Mexicanos conmemoran triunfo contra franceses a 156 años de Batalla 5 de mayo

La seriedad de los militares dio paso a la parte más colorida y entrañable del desfile, cuando más de 3.400 alumnos de diversas instituciones educativas participaron en el recorrido acompañados por bandas de música.

La población indígena también estuvo presente en esta conmemoración, para representar la importancia que este grupo tuvo durante la batalla.

Ataviados con las vestimentas típicas de cada región, este año recorrieron el bulevar 350 representantes de las diversas etnias pertenecientes a las siete regiones de Puebla.

Lo más esperado por los más de 100.000 visitantes que se acercaron a ver el desfile son los carros alegóricos, los cuales representan pasajes históricos de la Batalla, así como los aspectos culturales más representativos de Puebla.

Los carros que más aplausos levantaron entre los asistentes fueron los relacionados con el sismo del pasado 19 de septiembre.

Uno de ellos representaba un inmueble en ruinas con equipos de emergencia trabajando para rescatar personas, mientras que en otro, inmuebles apuntalados tras el temblor reflejaban la etapa de reconstrucción en México.
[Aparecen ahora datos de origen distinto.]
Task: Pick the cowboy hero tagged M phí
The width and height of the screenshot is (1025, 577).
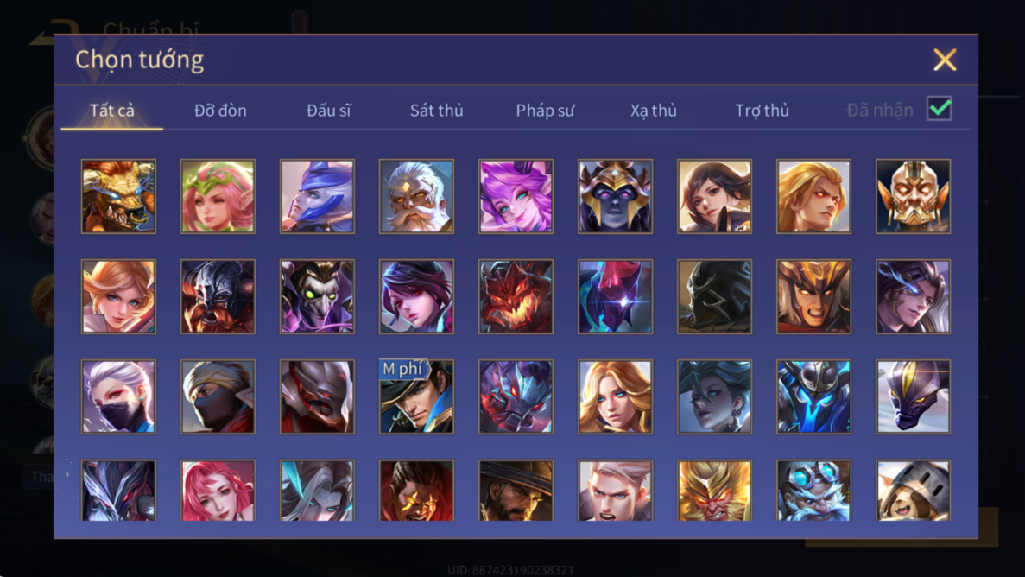Action: [x=416, y=396]
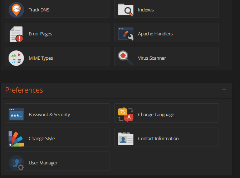Collapse the Preferences section
240x178 pixels.
click(x=224, y=89)
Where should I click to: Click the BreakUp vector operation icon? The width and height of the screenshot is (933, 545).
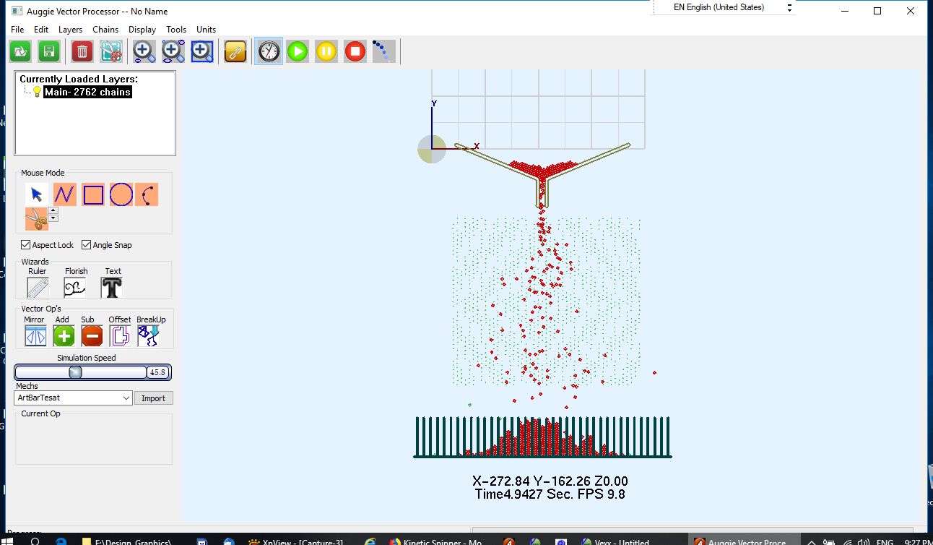(149, 335)
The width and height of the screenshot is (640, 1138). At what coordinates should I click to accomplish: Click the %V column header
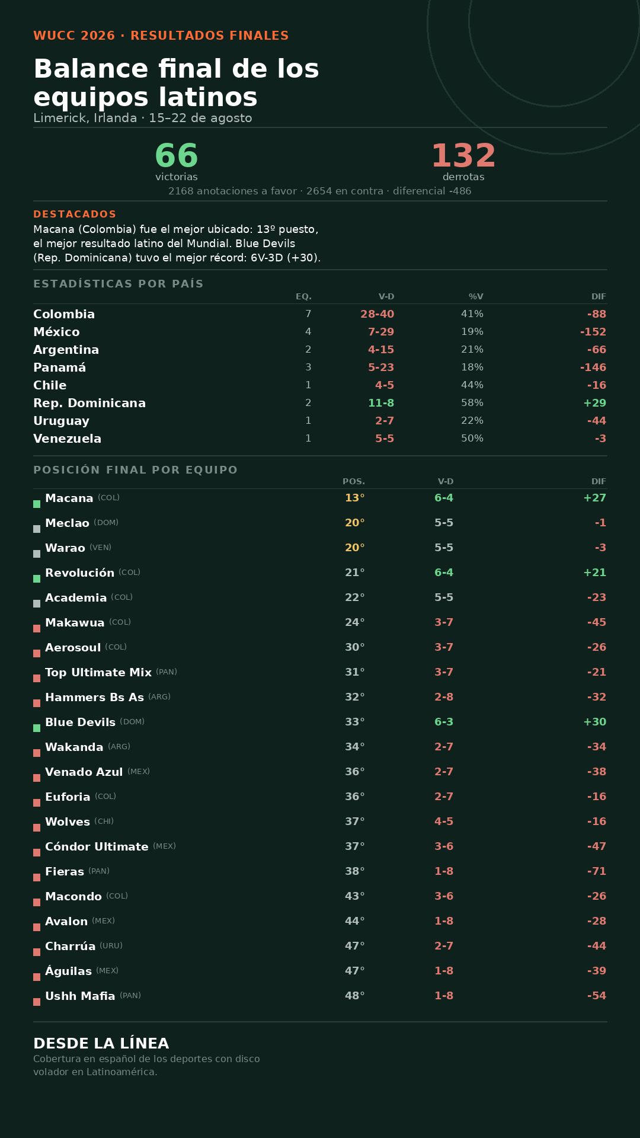[x=476, y=297]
“Me fascinó, estuvo hermosísimo, como ningún otro desfile, una cosa maravillosa, los carros alegóricos, la música, los batallones de Zacapoaxtla; (fue) indiscutiblemente precioso, una cosa maravillosa”, señaló a Efe María Eugenia Corte, una de las asistentes.

Para Zaira Hernández, fue “un evento increíble; algo que en Puebla no se ha olvidado”. “Yo desde chiquita he venido a los eventos y es emocionante experimentar cómo fue la Batalla del 5 de mayo”, asevera la poblana.

La Batalla de Puebla “nos ha llenado de honor hasta la fecha” y sigue siendo “una muestra de unión y fortaleza del pueblo mexicano”, señala el historiador Rivero Pastor.

Explica que en esa fecha el Ejército mexicano carecía de armas, elementos y organización. Eran superados en número, preparación y estrategia, pero tras un día completo en el campo de batalla lograron la victoria.

Ganaron los mexicanos, aunque un año más tarde el Ejército francés regresó, derrotó al nacional y tomó la Ciudad de México el 10 de julio de 1863.

De la Batalla del 5 mayo, el historiador defendió que hoy queda “una ira que se fue sincretizando con un orgullo, y fue dejando tintes culturales hasta nuestros días”.